[Dataset entries]
------------------------------------------------
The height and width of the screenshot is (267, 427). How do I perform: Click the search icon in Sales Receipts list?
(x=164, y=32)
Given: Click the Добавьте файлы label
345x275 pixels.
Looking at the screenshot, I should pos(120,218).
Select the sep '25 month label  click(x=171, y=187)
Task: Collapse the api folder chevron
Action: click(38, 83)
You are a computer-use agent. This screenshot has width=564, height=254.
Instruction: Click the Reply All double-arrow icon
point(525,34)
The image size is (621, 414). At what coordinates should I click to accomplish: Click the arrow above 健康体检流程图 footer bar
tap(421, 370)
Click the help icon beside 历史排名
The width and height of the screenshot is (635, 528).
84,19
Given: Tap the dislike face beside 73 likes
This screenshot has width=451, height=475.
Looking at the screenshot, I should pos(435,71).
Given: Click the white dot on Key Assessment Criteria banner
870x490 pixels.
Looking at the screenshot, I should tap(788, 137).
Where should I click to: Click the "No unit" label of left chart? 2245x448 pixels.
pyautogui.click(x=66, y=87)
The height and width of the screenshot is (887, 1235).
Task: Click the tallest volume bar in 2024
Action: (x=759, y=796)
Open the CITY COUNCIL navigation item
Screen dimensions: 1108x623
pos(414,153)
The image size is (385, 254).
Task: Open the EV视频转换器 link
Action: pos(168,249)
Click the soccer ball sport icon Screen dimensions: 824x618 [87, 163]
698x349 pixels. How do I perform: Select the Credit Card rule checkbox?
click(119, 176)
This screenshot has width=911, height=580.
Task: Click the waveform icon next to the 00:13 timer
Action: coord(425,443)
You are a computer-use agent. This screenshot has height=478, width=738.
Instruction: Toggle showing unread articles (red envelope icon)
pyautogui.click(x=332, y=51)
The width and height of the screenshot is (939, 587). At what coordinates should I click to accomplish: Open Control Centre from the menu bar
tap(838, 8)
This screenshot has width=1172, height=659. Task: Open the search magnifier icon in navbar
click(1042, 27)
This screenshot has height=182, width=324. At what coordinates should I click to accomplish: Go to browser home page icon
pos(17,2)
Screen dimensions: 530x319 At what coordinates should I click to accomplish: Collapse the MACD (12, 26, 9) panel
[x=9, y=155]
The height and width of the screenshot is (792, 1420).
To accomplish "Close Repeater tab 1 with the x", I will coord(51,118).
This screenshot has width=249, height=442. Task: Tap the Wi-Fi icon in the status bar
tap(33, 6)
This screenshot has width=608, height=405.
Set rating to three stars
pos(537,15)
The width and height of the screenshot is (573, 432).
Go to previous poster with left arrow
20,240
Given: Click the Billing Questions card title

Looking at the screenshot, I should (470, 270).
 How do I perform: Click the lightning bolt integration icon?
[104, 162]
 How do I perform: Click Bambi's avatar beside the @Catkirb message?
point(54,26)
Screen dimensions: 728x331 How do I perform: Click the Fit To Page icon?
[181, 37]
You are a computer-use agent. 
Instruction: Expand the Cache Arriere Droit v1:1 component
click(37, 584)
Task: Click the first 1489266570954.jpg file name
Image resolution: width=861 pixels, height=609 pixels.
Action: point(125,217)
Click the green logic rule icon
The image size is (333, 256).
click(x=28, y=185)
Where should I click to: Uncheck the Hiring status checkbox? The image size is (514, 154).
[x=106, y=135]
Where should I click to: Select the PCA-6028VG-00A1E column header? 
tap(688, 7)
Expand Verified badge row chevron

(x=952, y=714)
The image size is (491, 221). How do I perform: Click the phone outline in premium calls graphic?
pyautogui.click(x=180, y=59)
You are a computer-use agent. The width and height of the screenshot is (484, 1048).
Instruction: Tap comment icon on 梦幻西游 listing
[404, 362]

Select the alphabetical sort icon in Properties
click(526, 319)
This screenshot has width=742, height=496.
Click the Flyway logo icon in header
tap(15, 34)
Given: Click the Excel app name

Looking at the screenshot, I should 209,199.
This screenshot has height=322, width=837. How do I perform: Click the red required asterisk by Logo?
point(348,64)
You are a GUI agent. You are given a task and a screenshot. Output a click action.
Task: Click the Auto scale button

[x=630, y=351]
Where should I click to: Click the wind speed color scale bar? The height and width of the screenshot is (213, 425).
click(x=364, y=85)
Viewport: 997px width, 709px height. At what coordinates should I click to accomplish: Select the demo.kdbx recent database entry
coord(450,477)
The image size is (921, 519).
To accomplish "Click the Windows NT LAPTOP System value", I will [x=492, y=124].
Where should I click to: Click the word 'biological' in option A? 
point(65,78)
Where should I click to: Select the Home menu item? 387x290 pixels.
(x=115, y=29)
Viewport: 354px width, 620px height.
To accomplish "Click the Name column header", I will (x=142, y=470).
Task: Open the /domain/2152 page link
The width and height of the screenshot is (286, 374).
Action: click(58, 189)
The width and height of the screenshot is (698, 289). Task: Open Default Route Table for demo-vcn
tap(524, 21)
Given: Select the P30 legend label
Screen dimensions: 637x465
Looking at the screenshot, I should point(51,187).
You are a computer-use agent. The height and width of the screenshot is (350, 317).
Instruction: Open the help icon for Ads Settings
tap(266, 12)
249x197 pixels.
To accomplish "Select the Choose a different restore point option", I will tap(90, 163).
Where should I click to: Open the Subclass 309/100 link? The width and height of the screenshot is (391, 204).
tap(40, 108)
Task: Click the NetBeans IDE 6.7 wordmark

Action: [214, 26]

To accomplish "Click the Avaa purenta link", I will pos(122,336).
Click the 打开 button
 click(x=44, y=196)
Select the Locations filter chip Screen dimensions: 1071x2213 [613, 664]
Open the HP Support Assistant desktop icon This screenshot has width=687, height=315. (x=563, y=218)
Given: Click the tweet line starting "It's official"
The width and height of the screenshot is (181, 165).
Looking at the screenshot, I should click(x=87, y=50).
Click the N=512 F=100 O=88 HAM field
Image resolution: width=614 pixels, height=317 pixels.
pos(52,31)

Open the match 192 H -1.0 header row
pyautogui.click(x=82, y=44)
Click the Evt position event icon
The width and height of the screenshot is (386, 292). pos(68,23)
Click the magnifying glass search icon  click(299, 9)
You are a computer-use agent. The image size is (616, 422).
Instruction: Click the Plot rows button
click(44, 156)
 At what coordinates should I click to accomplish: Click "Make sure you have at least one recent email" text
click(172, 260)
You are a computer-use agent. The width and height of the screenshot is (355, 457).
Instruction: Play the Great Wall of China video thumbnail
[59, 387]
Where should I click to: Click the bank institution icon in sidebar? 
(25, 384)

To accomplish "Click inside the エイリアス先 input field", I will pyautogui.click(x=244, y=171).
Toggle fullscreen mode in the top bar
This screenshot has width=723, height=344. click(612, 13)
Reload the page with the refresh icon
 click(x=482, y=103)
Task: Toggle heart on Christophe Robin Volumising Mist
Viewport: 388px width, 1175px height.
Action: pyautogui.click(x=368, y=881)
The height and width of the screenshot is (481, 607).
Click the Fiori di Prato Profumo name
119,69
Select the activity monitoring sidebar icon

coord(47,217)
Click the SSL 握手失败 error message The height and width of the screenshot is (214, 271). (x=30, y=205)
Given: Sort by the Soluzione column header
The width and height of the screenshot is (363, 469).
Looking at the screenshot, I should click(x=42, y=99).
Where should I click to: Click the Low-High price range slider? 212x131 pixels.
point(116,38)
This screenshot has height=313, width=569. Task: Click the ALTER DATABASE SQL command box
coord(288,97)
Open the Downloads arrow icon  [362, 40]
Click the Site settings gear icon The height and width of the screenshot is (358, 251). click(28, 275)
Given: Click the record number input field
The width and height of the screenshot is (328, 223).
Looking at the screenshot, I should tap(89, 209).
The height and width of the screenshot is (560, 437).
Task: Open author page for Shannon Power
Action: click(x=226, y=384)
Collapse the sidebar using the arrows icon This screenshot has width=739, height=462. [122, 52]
------------------------------------------------
▶ [What to work on]:
The data should be copied out in full, exactly as it reads.

▶ [Exercise output]:
The height and width of the screenshot is (267, 427). How do I perform: Click the search icon in Sales Receipts list?
(x=164, y=32)
Given: Click the Добавьте файлы label
345x275 pixels.
Looking at the screenshot, I should pos(120,218).
Select the sep '25 month label  click(x=171, y=187)
Task: Collapse the api folder chevron
Action: click(38, 83)
You are a computer-use agent. This screenshot has width=564, height=254.
Instruction: Click the Reply All double-arrow icon
point(525,34)
The image size is (621, 414). At what coordinates should I click to accomplish: Click the arrow above 健康体检流程图 footer bar
tap(421, 370)
Click the help icon beside 历史排名
The width and height of the screenshot is (635, 528).
84,19
Given: Tap the dislike face beside 73 likes
This screenshot has width=451, height=475.
Looking at the screenshot, I should pos(435,71).
Given: Click the white dot on Key Assessment Criteria banner
870x490 pixels.
Looking at the screenshot, I should tap(788, 137).
Where should I click to: Click the "No unit" label of left chart? 2245x448 pixels.
pyautogui.click(x=66, y=87)
The height and width of the screenshot is (887, 1235).
Task: Click the tallest volume bar in 2024
Action: (x=759, y=796)
Open the CITY COUNCIL navigation item
Screen dimensions: 1108x623
pos(414,153)
The image size is (385, 254).
Task: Open the EV视频转换器 link
Action: pos(168,249)
Click the soccer ball sport icon Screen dimensions: 824x618 [87, 163]
698x349 pixels. How do I perform: Select the Credit Card rule checkbox?
click(119, 176)
This screenshot has width=911, height=580.
Task: Click the waveform icon next to the 00:13 timer
Action: coord(425,443)
You are a computer-use agent. This screenshot has height=478, width=738.
Instruction: Toggle showing unread articles (red envelope icon)
pyautogui.click(x=332, y=51)
The width and height of the screenshot is (939, 587). At what coordinates should I click to accomplish: Open Control Centre from the menu bar
tap(838, 8)
This screenshot has width=1172, height=659. Task: Open the search magnifier icon in navbar
click(1042, 27)
This screenshot has height=182, width=324. At what coordinates should I click to accomplish: Go to browser home page icon
pos(17,2)
Screen dimensions: 530x319 At what coordinates should I click to accomplish: Collapse the MACD (12, 26, 9) panel
[x=9, y=155]
The height and width of the screenshot is (792, 1420).
To accomplish "Close Repeater tab 1 with the x", I will coord(51,118).
This screenshot has width=249, height=442. Task: Tap the Wi-Fi icon in the status bar
tap(33, 6)
This screenshot has width=608, height=405.
Set rating to three stars
pos(537,15)
The width and height of the screenshot is (573, 432).
Go to previous poster with left arrow
20,240
Given: Click the Billing Questions card title

Looking at the screenshot, I should (470, 270).
 How do I perform: Click the lightning bolt integration icon?
[104, 162]
 How do I perform: Click Bambi's avatar beside the @Catkirb message?
point(54,26)
Screen dimensions: 728x331 How do I perform: Click the Fit To Page icon?
[181, 37]
You are a computer-use agent. 
Instruction: Expand the Cache Arriere Droit v1:1 component
click(37, 584)
Task: Click the first 1489266570954.jpg file name
Image resolution: width=861 pixels, height=609 pixels.
Action: point(125,217)
Click the green logic rule icon
The image size is (333, 256).
click(x=28, y=185)
Where should I click to: Uncheck the Hiring status checkbox? The image size is (514, 154).
[x=106, y=135]
Where should I click to: Select the PCA-6028VG-00A1E column header? 
tap(688, 7)
Expand Verified badge row chevron

(x=952, y=714)
The image size is (491, 221). How do I perform: Click the phone outline in premium calls graphic?
pyautogui.click(x=180, y=59)
You are a computer-use agent. The width and height of the screenshot is (484, 1048).
Instruction: Tap comment icon on 梦幻西游 listing
[404, 362]

Select the alphabetical sort icon in Properties
click(526, 319)
This screenshot has width=742, height=496.
Click the Flyway logo icon in header
tap(15, 34)
Given: Click the Excel app name

Looking at the screenshot, I should 209,199.
This screenshot has height=322, width=837. How do I perform: Click the red required asterisk by Logo?
point(348,64)
You are a GUI agent. You are given a task and a screenshot. Output a click action.
Task: Click the Auto scale button

[x=630, y=351]
Where should I click to: Click the wind speed color scale bar? The height and width of the screenshot is (213, 425).
click(x=364, y=85)
Viewport: 997px width, 709px height. At what coordinates should I click to accomplish: Select the demo.kdbx recent database entry
coord(450,477)
The image size is (921, 519).
To accomplish "Click the Windows NT LAPTOP System value", I will [x=492, y=124].
Where should I click to: Click the word 'biological' in option A? 
point(65,78)
Where should I click to: Select the Home menu item? 387x290 pixels.
(x=115, y=29)
Viewport: 354px width, 620px height.
To accomplish "Click the Name column header", I will (x=142, y=470).
Task: Open the /domain/2152 page link
The width and height of the screenshot is (286, 374).
Action: click(58, 189)
The width and height of the screenshot is (698, 289). Task: Open Default Route Table for demo-vcn
tap(524, 21)
Given: Select the P30 legend label
Screen dimensions: 637x465
Looking at the screenshot, I should point(51,187).
You are a computer-use agent. The height and width of the screenshot is (350, 317).
Instruction: Open the help icon for Ads Settings
tap(266, 12)
249x197 pixels.
To accomplish "Select the Choose a different restore point option", I will tap(90, 163).
Where should I click to: Open the Subclass 309/100 link? The width and height of the screenshot is (391, 204).
tap(40, 108)
Task: Click the NetBeans IDE 6.7 wordmark

Action: [214, 26]

To accomplish "Click the Avaa purenta link", I will pos(122,336).
Click the 打开 button
 click(x=44, y=196)
Select the Locations filter chip Screen dimensions: 1071x2213 [613, 664]
Open the HP Support Assistant desktop icon This screenshot has width=687, height=315. (x=563, y=218)
Given: Click the tweet line starting "It's official"
The width and height of the screenshot is (181, 165).
Looking at the screenshot, I should click(x=87, y=50).
Click the N=512 F=100 O=88 HAM field
Image resolution: width=614 pixels, height=317 pixels.
pos(52,31)

Open the match 192 H -1.0 header row
pyautogui.click(x=82, y=44)
Click the Evt position event icon
The width and height of the screenshot is (386, 292). pos(68,23)
Click the magnifying glass search icon  click(299, 9)
You are a computer-use agent. The image size is (616, 422).
Instruction: Click the Plot rows button
click(44, 156)
 At what coordinates should I click to accomplish: Click "Make sure you have at least one recent email" text
click(172, 260)
You are a computer-use agent. The width and height of the screenshot is (355, 457).
Instruction: Play the Great Wall of China video thumbnail
[59, 387]
Where should I click to: Click the bank institution icon in sidebar? 
(25, 384)

To accomplish "Click inside the エイリアス先 input field", I will pyautogui.click(x=244, y=171).
Toggle fullscreen mode in the top bar
This screenshot has width=723, height=344. click(612, 13)
Reload the page with the refresh icon
 click(x=482, y=103)
Task: Toggle heart on Christophe Robin Volumising Mist
Viewport: 388px width, 1175px height.
Action: pyautogui.click(x=368, y=881)
The height and width of the screenshot is (481, 607).
Click the Fiori di Prato Profumo name
119,69
Select the activity monitoring sidebar icon

coord(47,217)
Click the SSL 握手失败 error message The height and width of the screenshot is (214, 271). (x=30, y=205)
Given: Sort by the Soluzione column header
The width and height of the screenshot is (363, 469).
Looking at the screenshot, I should click(x=42, y=99).
Where should I click to: Click the Low-High price range slider? 212x131 pixels.
point(116,38)
This screenshot has height=313, width=569. Task: Click the ALTER DATABASE SQL command box
coord(288,97)
Open the Downloads arrow icon  [362, 40]
Click the Site settings gear icon The height and width of the screenshot is (358, 251). click(28, 275)
Given: Click the record number input field
The width and height of the screenshot is (328, 223).
Looking at the screenshot, I should tap(89, 209).
The height and width of the screenshot is (560, 437).
Task: Open author page for Shannon Power
Action: click(x=226, y=384)
Collapse the sidebar using the arrows icon This screenshot has width=739, height=462. [122, 52]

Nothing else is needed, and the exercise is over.